Last night I watched the French film Last Year at Marienbad. In it, characters played a game with 16 matchsticks (or cards, or whatever) arranged in four rows, like this:
I
III
IIIII
IIIIIII
Players take turn removing as many matchsticks as they want on each turn, provided the matchsticks all come from the same row. The loser of the game is the person who removes the last matchstick.
It became clear that there was some strategy through which you could always win the game, although the actual strategy eluded me. Any ideas?
Here’s strategy I figured out in college. Write down all 142 combinations from 0-0-0-1 to 1-3-5-7 (consider 0003 the same as 0030 or 0300). Since 0-0-0-1 is a losing combination, check off all combintations that can get you to 0001: (e.g. 0002 thru 0007; 0011 thru 0017). These are winning combinations. Now the lowest combination not checked (0022) must be a losing combination. A winning combination is one that can get to 0022 (such as 0122 or 0026). Proceed this way until all 142 combinations are listed as either winning or losing. You’ll find that some losing combinations are (1) any pair other than 0011 or 1111; (2) 01xy where “y” is one more than “x”; etc. Of the 142 combinations, about 15 are losers, including 1357. So if both players know the strategy, the one who goes first loses.

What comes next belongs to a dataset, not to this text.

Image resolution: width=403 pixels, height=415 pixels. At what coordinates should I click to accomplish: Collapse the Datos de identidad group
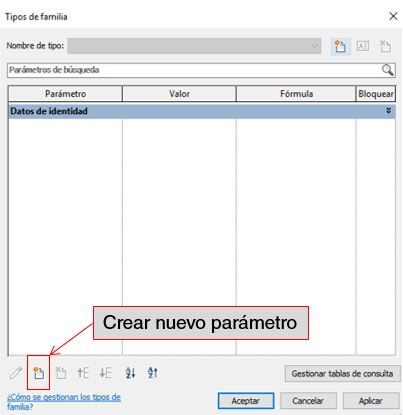pyautogui.click(x=388, y=110)
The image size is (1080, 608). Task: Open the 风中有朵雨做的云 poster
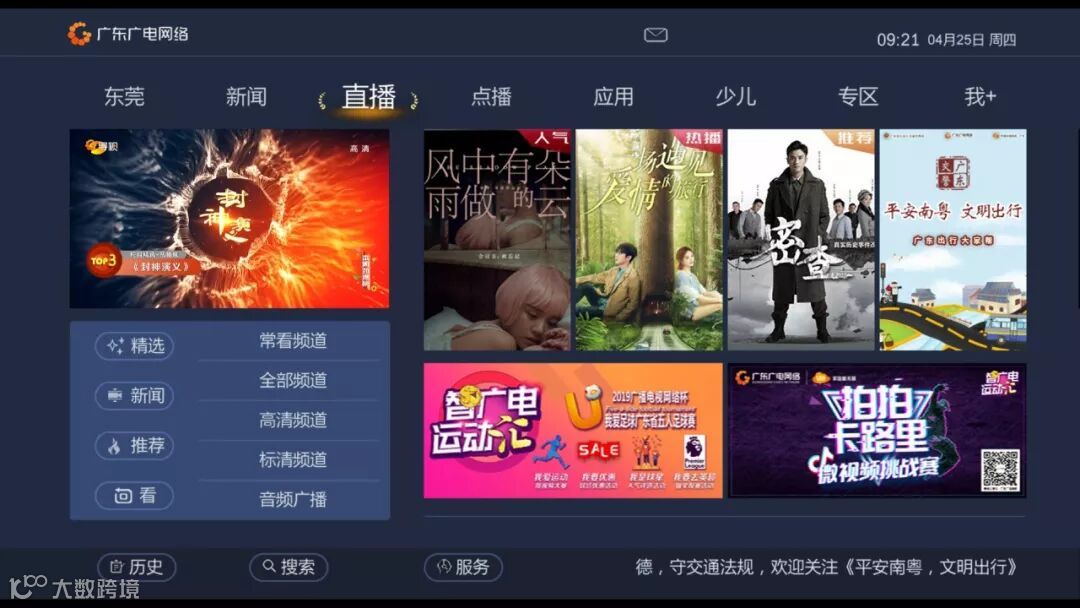point(497,240)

The idea is probably to go first as long as there’s only two players. This way you trap your opponent into an impossible win situation on the first move.
It’s the same thing with the X(any number) stones and each person can take 1,2 or 3 stones each turn. With the stones, if you go first you drop it to the “magic” number, being 1 + (4 * x) where X is any integer. Then whatever the other person takes, you take an amount that would make it 4, (they take 1, you take 3) and so on and they’ll always be left with the last 1.